- _Task goal_: Single out the lines of the material that contain "Given" and copy them.

*** Material provided Section Begins ***

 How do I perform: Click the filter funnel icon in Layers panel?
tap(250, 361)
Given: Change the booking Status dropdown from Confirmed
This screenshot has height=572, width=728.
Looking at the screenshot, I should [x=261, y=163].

*** Material provided Section Ends ***
*** Material provided Section Begins ***

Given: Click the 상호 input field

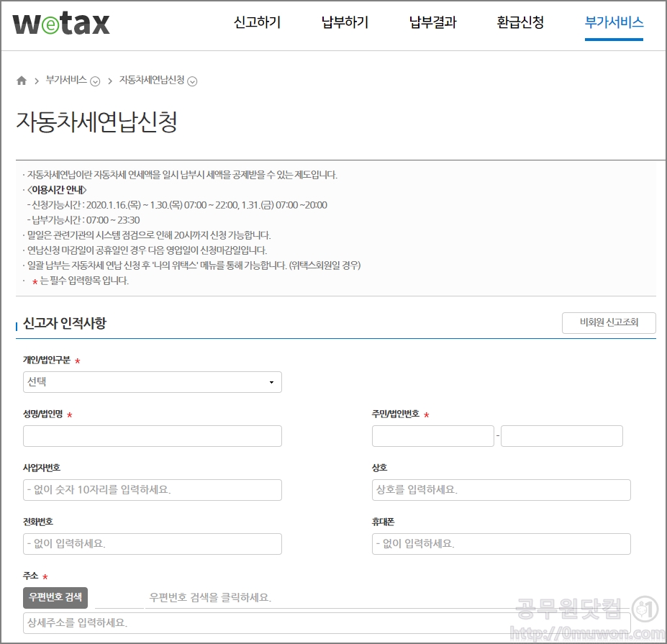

*** Material provided Section Ends ***

- _Solution to this task_:
Given: Change the booking Status dropdown from Confirmed
Given: Click the 상호 input field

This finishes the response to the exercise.